WHAT TO PRODUCE.
Set down, word for word, the records from the line containing "You are a GUI" through the line containing "coord(1012,186)", including both of those lines. Leave out the pictures.

[start TASK INPUT]

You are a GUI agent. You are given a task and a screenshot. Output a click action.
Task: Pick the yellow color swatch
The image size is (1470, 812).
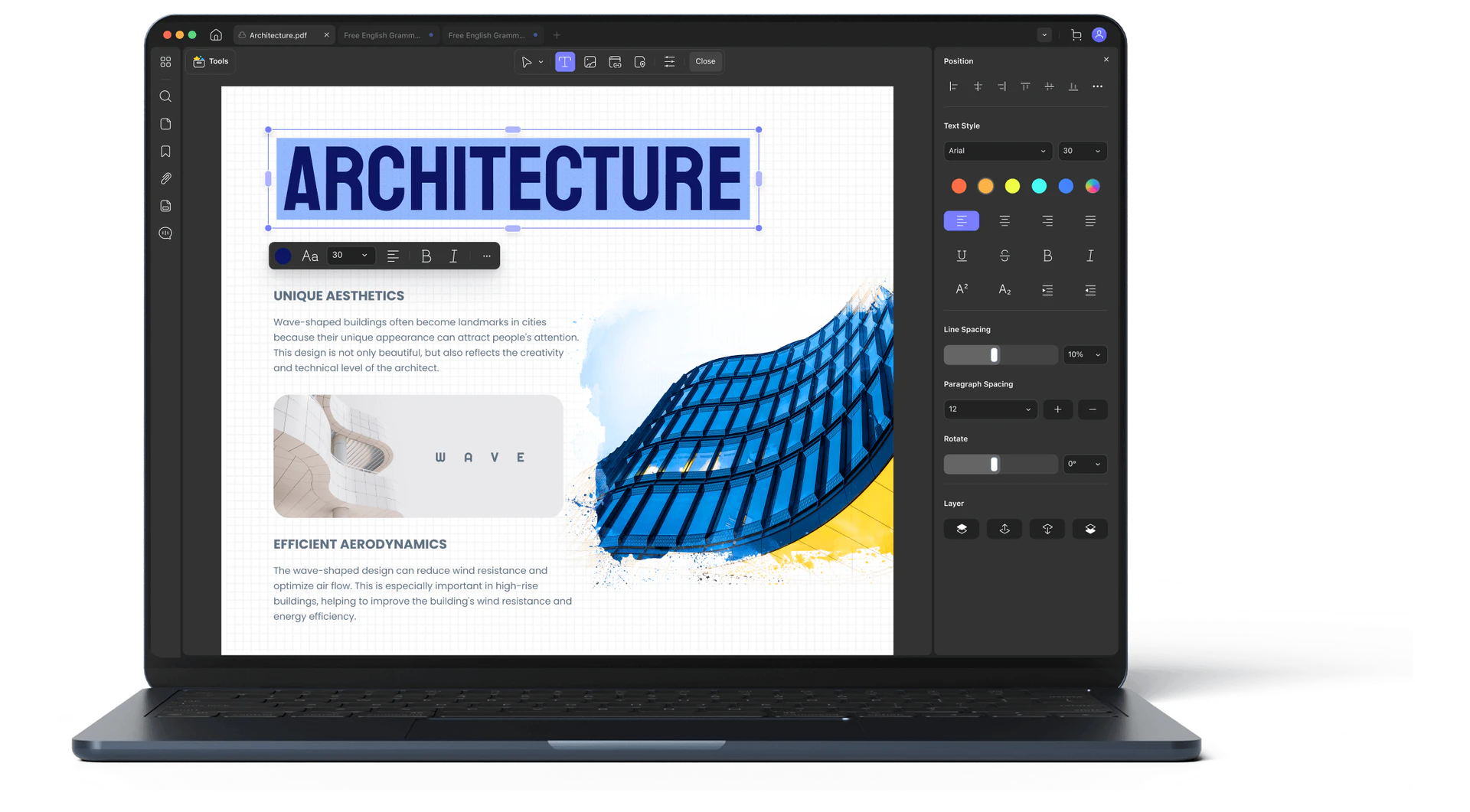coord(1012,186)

[end TASK INPUT]
[start TASK INPUT]

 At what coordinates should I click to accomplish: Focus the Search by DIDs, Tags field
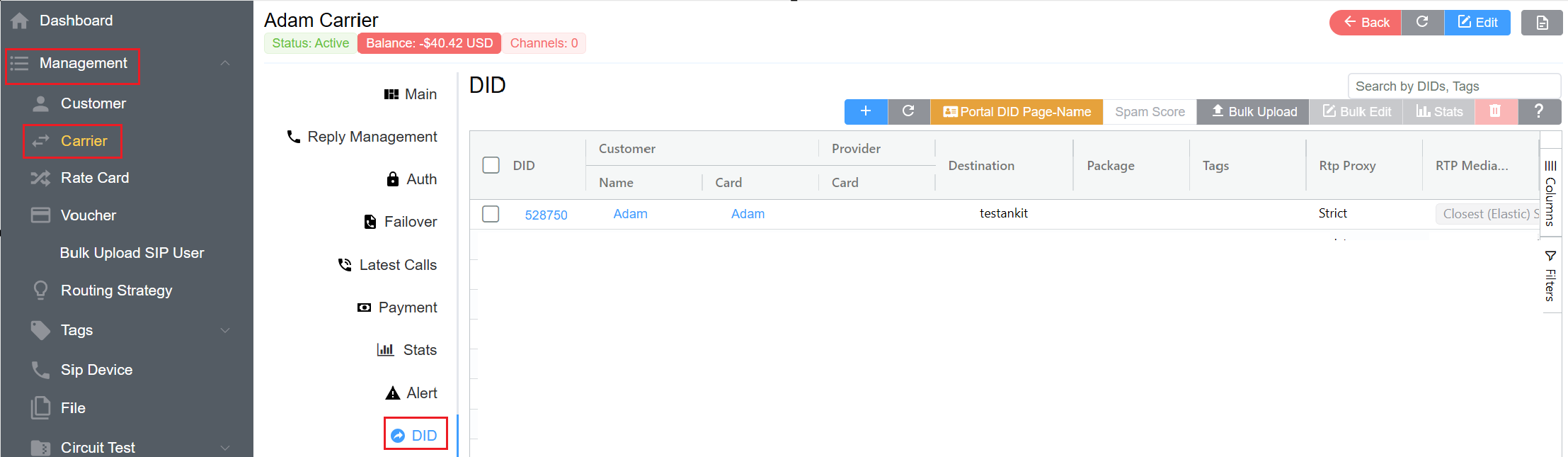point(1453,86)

[end TASK INPUT]

EXPECTED ANSWER.
You are a GUI agent. You are given a task and a screenshot. Output a click action.
Task: Pick the yellow color swatch
The image size is (1470, 812).
coord(1012,186)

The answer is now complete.